What is being asked:
Return the records below exactly, leaving nothing out.

Exercise data:
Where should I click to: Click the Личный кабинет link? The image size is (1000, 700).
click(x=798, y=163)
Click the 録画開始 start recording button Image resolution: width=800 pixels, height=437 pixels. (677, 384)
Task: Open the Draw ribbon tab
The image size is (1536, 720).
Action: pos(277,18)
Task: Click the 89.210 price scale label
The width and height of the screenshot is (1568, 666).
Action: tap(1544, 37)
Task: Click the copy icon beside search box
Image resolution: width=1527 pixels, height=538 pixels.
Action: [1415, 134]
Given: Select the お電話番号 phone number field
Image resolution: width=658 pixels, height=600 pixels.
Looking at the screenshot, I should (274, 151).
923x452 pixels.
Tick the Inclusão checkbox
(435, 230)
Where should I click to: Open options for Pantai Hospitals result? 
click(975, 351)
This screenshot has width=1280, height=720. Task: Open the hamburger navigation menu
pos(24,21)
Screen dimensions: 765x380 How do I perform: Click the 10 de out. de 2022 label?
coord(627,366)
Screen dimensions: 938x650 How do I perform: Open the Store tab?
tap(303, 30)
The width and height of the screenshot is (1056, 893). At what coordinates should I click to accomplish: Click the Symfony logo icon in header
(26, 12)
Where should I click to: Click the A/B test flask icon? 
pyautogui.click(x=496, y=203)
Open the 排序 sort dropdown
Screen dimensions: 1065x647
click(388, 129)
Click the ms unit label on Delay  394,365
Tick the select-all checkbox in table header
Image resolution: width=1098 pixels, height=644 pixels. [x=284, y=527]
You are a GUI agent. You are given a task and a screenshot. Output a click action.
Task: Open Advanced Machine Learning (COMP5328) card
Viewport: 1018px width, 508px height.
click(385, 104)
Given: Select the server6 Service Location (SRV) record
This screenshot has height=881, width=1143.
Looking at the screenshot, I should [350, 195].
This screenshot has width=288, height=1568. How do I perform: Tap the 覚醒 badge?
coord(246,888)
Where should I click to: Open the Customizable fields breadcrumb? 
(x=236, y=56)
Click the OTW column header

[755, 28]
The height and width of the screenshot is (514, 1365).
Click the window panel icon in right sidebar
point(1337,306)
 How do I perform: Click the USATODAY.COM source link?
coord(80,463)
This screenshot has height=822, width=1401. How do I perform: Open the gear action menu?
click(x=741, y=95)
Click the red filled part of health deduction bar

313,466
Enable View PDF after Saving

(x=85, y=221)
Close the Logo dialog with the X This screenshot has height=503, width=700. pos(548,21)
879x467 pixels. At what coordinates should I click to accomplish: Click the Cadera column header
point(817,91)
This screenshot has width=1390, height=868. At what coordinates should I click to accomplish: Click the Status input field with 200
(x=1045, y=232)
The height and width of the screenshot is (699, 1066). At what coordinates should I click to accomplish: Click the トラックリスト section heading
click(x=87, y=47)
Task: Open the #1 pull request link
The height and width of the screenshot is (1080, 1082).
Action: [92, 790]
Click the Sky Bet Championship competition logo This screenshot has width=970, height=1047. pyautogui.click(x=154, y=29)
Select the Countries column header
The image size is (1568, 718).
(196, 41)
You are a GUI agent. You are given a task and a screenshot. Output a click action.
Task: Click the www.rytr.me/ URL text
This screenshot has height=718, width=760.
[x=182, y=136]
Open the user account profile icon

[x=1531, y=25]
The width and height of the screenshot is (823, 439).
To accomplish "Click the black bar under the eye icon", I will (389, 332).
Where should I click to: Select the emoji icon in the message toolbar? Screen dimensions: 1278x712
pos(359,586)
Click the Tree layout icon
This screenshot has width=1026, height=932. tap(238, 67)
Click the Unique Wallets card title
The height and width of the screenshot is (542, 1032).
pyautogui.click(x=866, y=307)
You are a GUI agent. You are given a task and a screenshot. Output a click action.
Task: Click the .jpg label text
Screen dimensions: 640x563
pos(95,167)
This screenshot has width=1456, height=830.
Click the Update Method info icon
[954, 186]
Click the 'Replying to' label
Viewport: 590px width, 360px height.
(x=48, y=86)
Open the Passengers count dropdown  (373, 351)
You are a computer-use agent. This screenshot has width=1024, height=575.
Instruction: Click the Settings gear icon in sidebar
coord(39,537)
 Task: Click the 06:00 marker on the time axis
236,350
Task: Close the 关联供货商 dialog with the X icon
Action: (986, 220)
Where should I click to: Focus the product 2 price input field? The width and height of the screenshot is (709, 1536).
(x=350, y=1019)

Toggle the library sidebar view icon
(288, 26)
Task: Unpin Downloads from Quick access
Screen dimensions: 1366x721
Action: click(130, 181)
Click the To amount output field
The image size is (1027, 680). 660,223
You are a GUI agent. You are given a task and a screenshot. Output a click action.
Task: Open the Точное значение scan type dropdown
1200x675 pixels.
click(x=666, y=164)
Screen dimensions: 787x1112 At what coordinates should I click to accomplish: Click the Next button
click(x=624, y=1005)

Answer to the exercise:
Where should I click to: Click the Личный кабинет link? The image size is (1000, 700).
click(x=798, y=163)
Click the 録画開始 start recording button Image resolution: width=800 pixels, height=437 pixels. (677, 384)
Task: Open the Draw ribbon tab
The image size is (1536, 720).
Action: pos(277,18)
Task: Click the 89.210 price scale label
The width and height of the screenshot is (1568, 666).
Action: tap(1544, 37)
Task: Click the copy icon beside search box
Image resolution: width=1527 pixels, height=538 pixels.
Action: [1415, 134]
Given: Select the お電話番号 phone number field
Image resolution: width=658 pixels, height=600 pixels.
Looking at the screenshot, I should (274, 151).
923x452 pixels.
Tick the Inclusão checkbox
(435, 230)
Where should I click to: Open options for Pantai Hospitals result? 
click(975, 351)
This screenshot has width=1280, height=720. Task: Open the hamburger navigation menu
pos(24,21)
Screen dimensions: 765x380 How do I perform: Click the 10 de out. de 2022 label?
coord(627,366)
Screen dimensions: 938x650 How do I perform: Open the Store tab?
tap(303, 30)
The width and height of the screenshot is (1056, 893). At what coordinates should I click to accomplish: Click the Symfony logo icon in header
(26, 12)
Where should I click to: Click the A/B test flask icon? 
pyautogui.click(x=496, y=203)
Open the 排序 sort dropdown
Screen dimensions: 1065x647
click(388, 129)
Click the ms unit label on Delay  394,365
Tick the select-all checkbox in table header
Image resolution: width=1098 pixels, height=644 pixels. [x=284, y=527]
You are a GUI agent. You are given a task and a screenshot. Output a click action.
Task: Open Advanced Machine Learning (COMP5328) card
Viewport: 1018px width, 508px height.
click(385, 104)
Given: Select the server6 Service Location (SRV) record
This screenshot has height=881, width=1143.
Looking at the screenshot, I should [350, 195].
This screenshot has width=288, height=1568. How do I perform: Tap the 覚醒 badge?
coord(246,888)
Where should I click to: Open the Customizable fields breadcrumb? 
(x=236, y=56)
Click the OTW column header

[755, 28]
The height and width of the screenshot is (514, 1365).
Click the window panel icon in right sidebar
point(1337,306)
 How do I perform: Click the USATODAY.COM source link?
coord(80,463)
This screenshot has height=822, width=1401. How do I perform: Open the gear action menu?
click(x=741, y=95)
Click the red filled part of health deduction bar

313,466
Enable View PDF after Saving

(x=85, y=221)
Close the Logo dialog with the X This screenshot has height=503, width=700. pos(548,21)
879x467 pixels. At what coordinates should I click to accomplish: Click the Cadera column header
point(817,91)
This screenshot has width=1390, height=868. At what coordinates should I click to accomplish: Click the Status input field with 200
(x=1045, y=232)
The height and width of the screenshot is (699, 1066). At what coordinates should I click to accomplish: Click the トラックリスト section heading
click(x=87, y=47)
Task: Open the #1 pull request link
The height and width of the screenshot is (1080, 1082).
Action: [92, 790]
Click the Sky Bet Championship competition logo This screenshot has width=970, height=1047. pyautogui.click(x=154, y=29)
Select the Countries column header
The image size is (1568, 718).
(196, 41)
You are a GUI agent. You are given a task and a screenshot. Output a click action.
Task: Click the www.rytr.me/ URL text
This screenshot has height=718, width=760.
[x=182, y=136]
Open the user account profile icon

[x=1531, y=25]
The width and height of the screenshot is (823, 439).
To accomplish "Click the black bar under the eye icon", I will (389, 332).
Where should I click to: Select the emoji icon in the message toolbar? Screen dimensions: 1278x712
pos(359,586)
Click the Tree layout icon
This screenshot has width=1026, height=932. tap(238, 67)
Click the Unique Wallets card title
The height and width of the screenshot is (542, 1032).
pyautogui.click(x=866, y=307)
You are a GUI agent. You are given a task and a screenshot. Output a click action.
Task: Click the .jpg label text
Screen dimensions: 640x563
pos(95,167)
This screenshot has width=1456, height=830.
Click the Update Method info icon
[954, 186]
Click the 'Replying to' label
Viewport: 590px width, 360px height.
(x=48, y=86)
Open the Passengers count dropdown  (373, 351)
You are a computer-use agent. This screenshot has width=1024, height=575.
Instruction: Click the Settings gear icon in sidebar
coord(39,537)
 Task: Click the 06:00 marker on the time axis
236,350
Task: Close the 关联供货商 dialog with the X icon
Action: (986, 220)
Where should I click to: Focus the product 2 price input field? The width and height of the screenshot is (709, 1536).
(x=350, y=1019)

Toggle the library sidebar view icon
(288, 26)
Task: Unpin Downloads from Quick access
Screen dimensions: 1366x721
Action: click(130, 181)
Click the To amount output field
The image size is (1027, 680). 660,223
You are a GUI agent. You are given a task and a screenshot. Output a click action.
Task: Open the Точное значение scan type dropdown
1200x675 pixels.
click(x=666, y=164)
Screen dimensions: 787x1112 At what coordinates should I click to accomplish: Click the Next button
click(x=624, y=1005)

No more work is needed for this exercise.